Your instructions: What is needed is an exact copy of the entries below, with the pictures left out.

Supplied information Start Marker

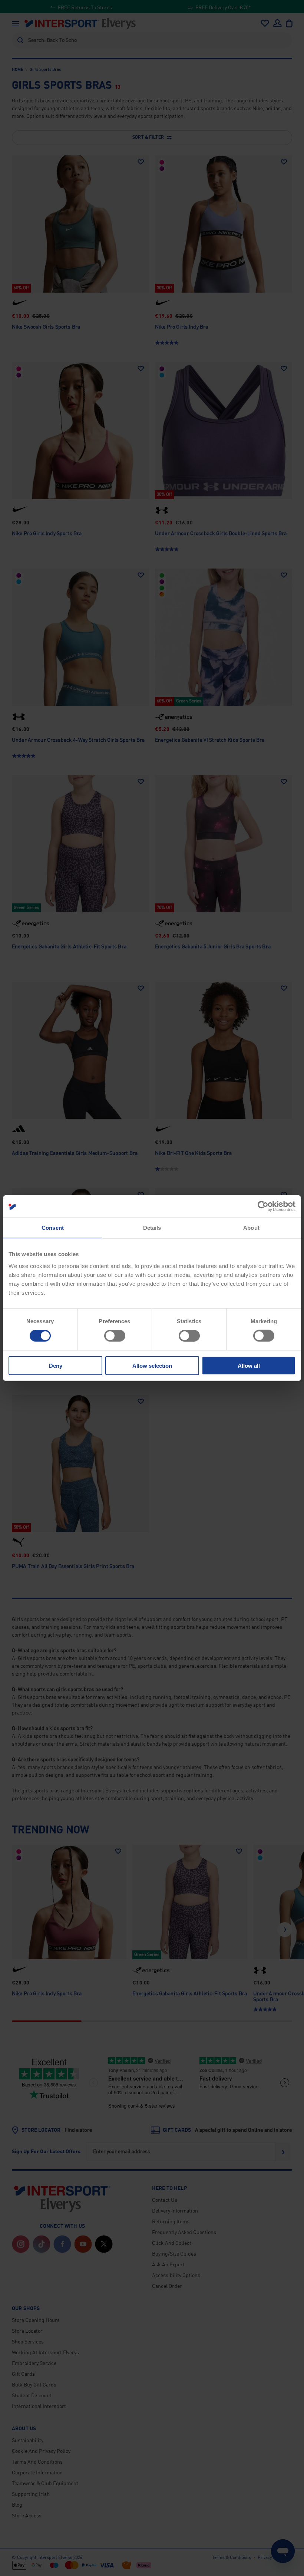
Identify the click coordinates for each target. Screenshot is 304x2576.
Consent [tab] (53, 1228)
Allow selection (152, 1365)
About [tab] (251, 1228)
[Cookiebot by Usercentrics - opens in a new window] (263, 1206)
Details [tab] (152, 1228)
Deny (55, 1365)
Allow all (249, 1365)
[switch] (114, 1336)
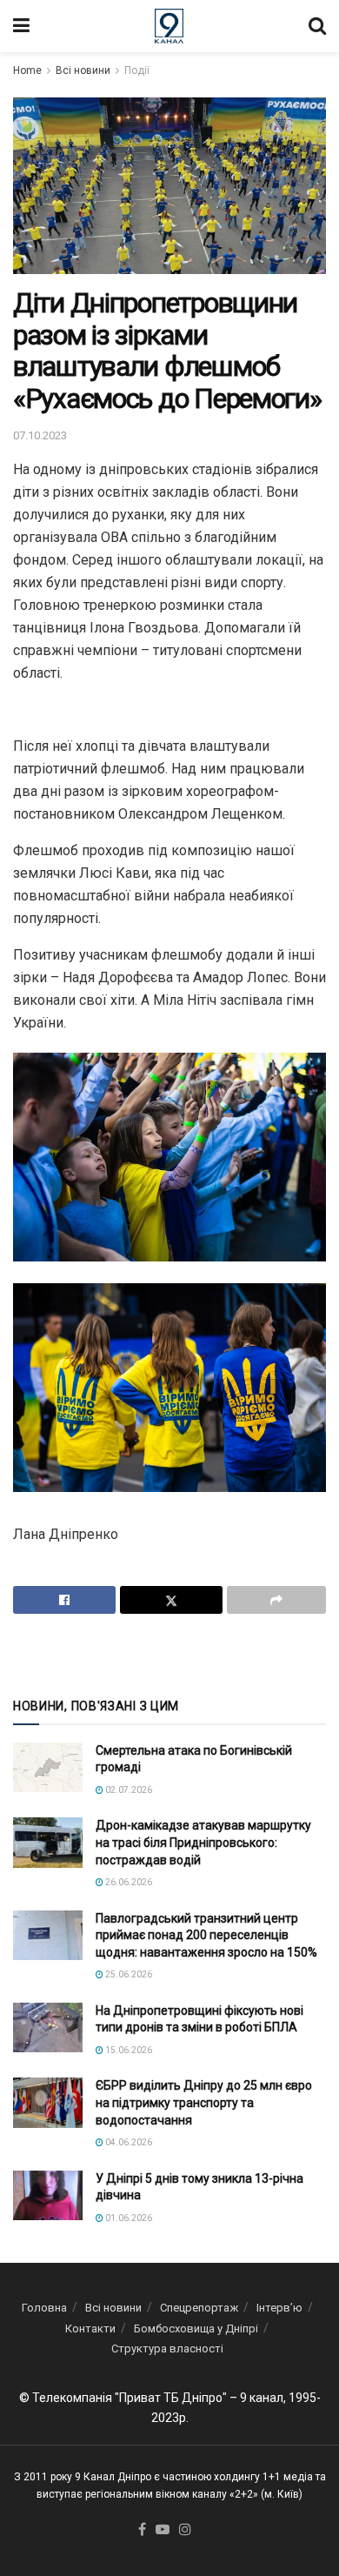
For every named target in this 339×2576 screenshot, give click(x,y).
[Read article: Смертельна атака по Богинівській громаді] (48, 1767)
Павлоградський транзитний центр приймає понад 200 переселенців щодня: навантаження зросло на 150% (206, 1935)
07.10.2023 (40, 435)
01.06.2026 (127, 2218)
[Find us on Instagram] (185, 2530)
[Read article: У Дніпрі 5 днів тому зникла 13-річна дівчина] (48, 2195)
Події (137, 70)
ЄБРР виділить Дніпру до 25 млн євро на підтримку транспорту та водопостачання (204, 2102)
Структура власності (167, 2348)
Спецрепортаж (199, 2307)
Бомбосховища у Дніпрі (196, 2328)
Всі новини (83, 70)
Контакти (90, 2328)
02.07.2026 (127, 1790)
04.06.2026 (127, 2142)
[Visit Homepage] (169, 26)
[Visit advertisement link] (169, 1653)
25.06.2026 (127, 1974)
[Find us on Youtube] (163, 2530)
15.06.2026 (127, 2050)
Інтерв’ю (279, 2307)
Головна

Supplied information End Marker

Answer area:
Identify the click coordinates for each target. Screenshot is 304x2576.
Consent [tab] (53, 1228)
Allow selection (152, 1365)
About [tab] (251, 1228)
[Cookiebot by Usercentrics - opens in a new window] (263, 1206)
Details [tab] (152, 1228)
Deny (55, 1365)
Allow all (249, 1365)
[switch] (114, 1336)
For every named target in this 339×2576 screenshot, give click(x,y).
[Read article: Смертельна атака по Богинівській громаді] (48, 1767)
Павлоградський транзитний центр приймає понад 200 переселенців щодня: навантаження зросло на 150% (206, 1935)
07.10.2023 (40, 435)
01.06.2026 (127, 2218)
[Find us on Instagram] (185, 2530)
[Read article: У Дніпрі 5 днів тому зникла 13-річна дівчина] (48, 2195)
Події (137, 70)
ЄБРР виділить Дніпру до 25 млн євро на підтримку транспорту та водопостачання (204, 2102)
Структура власності (167, 2348)
Спецрепортаж (199, 2307)
Бомбосховища у Дніпрі (196, 2328)
Всі новини (83, 70)
Контакти (90, 2328)
02.07.2026 (127, 1790)
04.06.2026 (127, 2142)
[Visit Homepage] (169, 26)
[Visit advertisement link] (169, 1653)
25.06.2026 (127, 1974)
[Find us on Youtube] (163, 2530)
15.06.2026 (127, 2050)
Інтерв’ю (279, 2307)
Головна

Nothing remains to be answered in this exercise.